▶ [Task description]: Down to the last line, repeat the records exactly.

○ ○ ○ ○ ○

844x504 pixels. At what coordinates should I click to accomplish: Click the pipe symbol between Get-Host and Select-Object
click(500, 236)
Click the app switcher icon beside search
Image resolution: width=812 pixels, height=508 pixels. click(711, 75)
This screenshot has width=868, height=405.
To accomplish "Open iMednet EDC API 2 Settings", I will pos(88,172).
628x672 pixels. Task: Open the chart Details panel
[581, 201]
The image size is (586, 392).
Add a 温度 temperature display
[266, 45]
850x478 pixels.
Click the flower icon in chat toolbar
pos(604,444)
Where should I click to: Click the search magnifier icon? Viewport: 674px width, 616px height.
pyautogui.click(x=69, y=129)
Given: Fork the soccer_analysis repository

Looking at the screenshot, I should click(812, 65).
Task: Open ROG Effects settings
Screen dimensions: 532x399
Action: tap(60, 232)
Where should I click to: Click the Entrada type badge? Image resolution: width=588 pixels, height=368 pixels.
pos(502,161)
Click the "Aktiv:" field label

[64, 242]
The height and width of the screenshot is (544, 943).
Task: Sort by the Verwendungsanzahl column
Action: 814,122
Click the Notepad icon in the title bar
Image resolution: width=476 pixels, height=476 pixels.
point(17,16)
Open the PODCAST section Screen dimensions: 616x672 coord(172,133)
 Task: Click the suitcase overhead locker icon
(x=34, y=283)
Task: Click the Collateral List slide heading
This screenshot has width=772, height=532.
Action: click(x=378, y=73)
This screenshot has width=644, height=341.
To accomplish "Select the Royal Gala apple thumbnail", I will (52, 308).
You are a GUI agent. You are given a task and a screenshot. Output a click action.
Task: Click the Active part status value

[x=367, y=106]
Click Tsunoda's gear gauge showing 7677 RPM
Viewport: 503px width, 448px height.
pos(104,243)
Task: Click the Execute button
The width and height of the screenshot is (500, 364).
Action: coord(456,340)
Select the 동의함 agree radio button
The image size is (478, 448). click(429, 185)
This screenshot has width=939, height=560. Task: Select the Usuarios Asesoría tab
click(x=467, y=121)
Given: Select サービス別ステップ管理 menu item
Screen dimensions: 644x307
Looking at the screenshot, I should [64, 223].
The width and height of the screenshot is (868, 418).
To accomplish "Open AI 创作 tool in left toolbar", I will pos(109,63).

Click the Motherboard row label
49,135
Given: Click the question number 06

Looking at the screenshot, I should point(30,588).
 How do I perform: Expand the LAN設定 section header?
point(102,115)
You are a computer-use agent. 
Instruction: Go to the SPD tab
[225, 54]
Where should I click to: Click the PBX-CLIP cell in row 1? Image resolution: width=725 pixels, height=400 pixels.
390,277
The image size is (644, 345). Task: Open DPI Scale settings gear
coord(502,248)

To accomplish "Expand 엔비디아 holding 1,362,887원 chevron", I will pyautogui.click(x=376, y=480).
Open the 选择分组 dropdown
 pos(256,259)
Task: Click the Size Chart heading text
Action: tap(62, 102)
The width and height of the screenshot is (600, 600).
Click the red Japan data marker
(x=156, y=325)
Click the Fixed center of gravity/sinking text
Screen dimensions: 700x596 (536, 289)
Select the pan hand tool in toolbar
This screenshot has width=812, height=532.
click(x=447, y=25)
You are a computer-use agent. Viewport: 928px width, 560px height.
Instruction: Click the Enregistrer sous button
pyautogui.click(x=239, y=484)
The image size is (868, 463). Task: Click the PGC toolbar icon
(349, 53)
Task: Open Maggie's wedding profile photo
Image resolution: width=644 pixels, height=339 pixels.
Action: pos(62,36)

○ ○ ○ ○ ○

▶ [Expected answer]:
844x504 pixels. At what coordinates should I click to accomplish: Click the pipe symbol between Get-Host and Select-Object
click(500, 236)
Click the app switcher icon beside search
Image resolution: width=812 pixels, height=508 pixels. click(711, 75)
This screenshot has width=868, height=405.
To accomplish "Open iMednet EDC API 2 Settings", I will pos(88,172).
628x672 pixels. Task: Open the chart Details panel
[581, 201]
The image size is (586, 392).
Add a 温度 temperature display
[266, 45]
850x478 pixels.
Click the flower icon in chat toolbar
pos(604,444)
Where should I click to: Click the search magnifier icon? Viewport: 674px width, 616px height.
pyautogui.click(x=69, y=129)
Given: Fork the soccer_analysis repository

Looking at the screenshot, I should click(812, 65).
Task: Open ROG Effects settings
Screen dimensions: 532x399
Action: tap(60, 232)
Where should I click to: Click the Entrada type badge? Image resolution: width=588 pixels, height=368 pixels.
pos(502,161)
Click the "Aktiv:" field label

[64, 242]
The height and width of the screenshot is (544, 943).
Task: Sort by the Verwendungsanzahl column
Action: 814,122
Click the Notepad icon in the title bar
Image resolution: width=476 pixels, height=476 pixels.
point(17,16)
Open the PODCAST section Screen dimensions: 616x672 coord(172,133)
 Task: Click the suitcase overhead locker icon
(x=34, y=283)
Task: Click the Collateral List slide heading
This screenshot has width=772, height=532.
Action: click(x=378, y=73)
This screenshot has width=644, height=341.
To accomplish "Select the Royal Gala apple thumbnail", I will (52, 308).
You are a GUI agent. You are given a task and a screenshot. Output a click action.
Task: Click the Active part status value

[x=367, y=106]
Click Tsunoda's gear gauge showing 7677 RPM
Viewport: 503px width, 448px height.
pos(104,243)
Task: Click the Execute button
The width and height of the screenshot is (500, 364).
Action: coord(456,340)
Select the 동의함 agree radio button
The image size is (478, 448). click(429, 185)
This screenshot has width=939, height=560. Task: Select the Usuarios Asesoría tab
click(x=467, y=121)
Given: Select サービス別ステップ管理 menu item
Screen dimensions: 644x307
Looking at the screenshot, I should [64, 223].
The width and height of the screenshot is (868, 418).
To accomplish "Open AI 创作 tool in left toolbar", I will pos(109,63).

Click the Motherboard row label
49,135
Given: Click the question number 06

Looking at the screenshot, I should point(30,588).
 How do I perform: Expand the LAN設定 section header?
point(102,115)
You are a computer-use agent. 
Instruction: Go to the SPD tab
[225, 54]
Where should I click to: Click the PBX-CLIP cell in row 1? Image resolution: width=725 pixels, height=400 pixels.
390,277
The image size is (644, 345). Task: Open DPI Scale settings gear
coord(502,248)

To accomplish "Expand 엔비디아 holding 1,362,887원 chevron", I will pyautogui.click(x=376, y=480).
Open the 选择分组 dropdown
 pos(256,259)
Task: Click the Size Chart heading text
Action: tap(62, 102)
The width and height of the screenshot is (600, 600).
Click the red Japan data marker
(x=156, y=325)
Click the Fixed center of gravity/sinking text
Screen dimensions: 700x596 (536, 289)
Select the pan hand tool in toolbar
This screenshot has width=812, height=532.
click(x=447, y=25)
You are a computer-use agent. Viewport: 928px width, 560px height.
Instruction: Click the Enregistrer sous button
pyautogui.click(x=239, y=484)
The image size is (868, 463). Task: Click the PGC toolbar icon
(349, 53)
Task: Open Maggie's wedding profile photo
Image resolution: width=644 pixels, height=339 pixels.
Action: pos(62,36)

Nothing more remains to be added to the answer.